At the beginning got the credit crunch Banks were sending out letters to their customers informing them that their overdraft facility would be stopped. Just like that. I think Banks have relaxed a bit over the past few years, but the fact they could do this, if they like, would worry me.

I would try and get out of it if I were you. It would put you in a much more secure place.

prettymess Thu 29-Aug-13 12:30:41

I would get your overdraft limit changed as you go along too. To £1000, £750 and so on to avoid you dipping back in.

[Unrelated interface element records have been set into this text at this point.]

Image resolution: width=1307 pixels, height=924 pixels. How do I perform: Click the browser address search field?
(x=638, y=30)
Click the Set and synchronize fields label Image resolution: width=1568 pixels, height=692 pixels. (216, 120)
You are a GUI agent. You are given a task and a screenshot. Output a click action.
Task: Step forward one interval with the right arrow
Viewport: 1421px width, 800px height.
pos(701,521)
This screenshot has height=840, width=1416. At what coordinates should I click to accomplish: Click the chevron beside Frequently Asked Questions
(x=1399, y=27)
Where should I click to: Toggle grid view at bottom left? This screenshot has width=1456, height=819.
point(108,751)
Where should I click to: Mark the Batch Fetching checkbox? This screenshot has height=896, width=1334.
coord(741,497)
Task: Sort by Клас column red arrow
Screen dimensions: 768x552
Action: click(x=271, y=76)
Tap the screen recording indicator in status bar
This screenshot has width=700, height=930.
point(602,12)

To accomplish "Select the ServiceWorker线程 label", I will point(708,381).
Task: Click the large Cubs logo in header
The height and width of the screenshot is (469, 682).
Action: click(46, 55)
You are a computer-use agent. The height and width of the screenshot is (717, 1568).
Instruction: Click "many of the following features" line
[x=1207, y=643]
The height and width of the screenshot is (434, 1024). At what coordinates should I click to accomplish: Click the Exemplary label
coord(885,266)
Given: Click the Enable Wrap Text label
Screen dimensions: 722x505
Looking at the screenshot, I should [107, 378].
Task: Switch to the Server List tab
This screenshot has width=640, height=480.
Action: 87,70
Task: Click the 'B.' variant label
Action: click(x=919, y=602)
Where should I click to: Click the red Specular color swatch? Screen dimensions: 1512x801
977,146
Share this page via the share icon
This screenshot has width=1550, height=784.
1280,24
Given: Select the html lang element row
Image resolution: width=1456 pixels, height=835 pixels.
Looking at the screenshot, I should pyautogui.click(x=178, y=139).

prettymess Thu 29-Aug-13 12:31:47

Sorry, just mirroring Absy!

Fancies40Winks Thu 29-Aug-13 12:43:28

What is your credit rating like? If you don't know you can check for free on creditexpert or the like. If it's in any way decent you would be far better off transferring the debt to a 0% credit card (barclaycard are doing 0% for 2 years I think). Then that £50 would be paying off the balance not balance plus interest, and there would be no worries about the overdraft facility being removed (which was my big fear when I lived in mine.)

YonilyDevotedToYou Thu 29-Aug-13 13:44:46

Thanks for all the advice ladies. I will look into the 0% credit card thing.

cozietoesie Thu 29-Aug-13 17:08:10

And check what you're actually paying for that overdraft. I know that my brother's bank changed the rules on him a bit back. (I don't think he's truly realized yet.)

lougle Sun 01-Sep-13 20:57:08

It sounds like you could do with joining us on the You Need A Budget (YNAB) thread smile

If you're £1200 into your overdraft each month, that means that at some point you've spent £1200 more than you've earned.

The trouble with overdrafts is that they seem like 'your' money. Before DH and I had a radical change to our circumstances (bankruptcy), every single time our OD limit went up, you could guarantee that we would be at limit each month. That's because our mindset was that our available funds were income+OD. Madness.

We're 6½ years post-bankruptcy and have never been more than £2-3 overdrawn, 2-3 times in that time. Now, we get a cold sweat if our balance goes below a certain amount.

YNAB is a budgeting method which puts your income into 'envelopes' so that you are budgeting every £1. That way, you can budget an amount towards your overdraft each month, meaning that you'll gradually get to a point where you aren't in OD.

Trigglesx Mon 02-Sep-13 09:15:38

I have been regularly in my overdraft for quite a while. I've recently had to really push myself, and now I'm about £20 into it, which will be gone tomorrow. My goal this month is to remain completely out of the overdraft for the remainder of the month, and from tomorrow on. It means I will have to be more alert to spending habits and not use it as a catchall for little expenses. It's just laziness on my part, IMO, letting it go in there regularly. Money can be tight, but I have been lax about organising my expenses. Obviously others have more pressing reasons to be in their overdraft.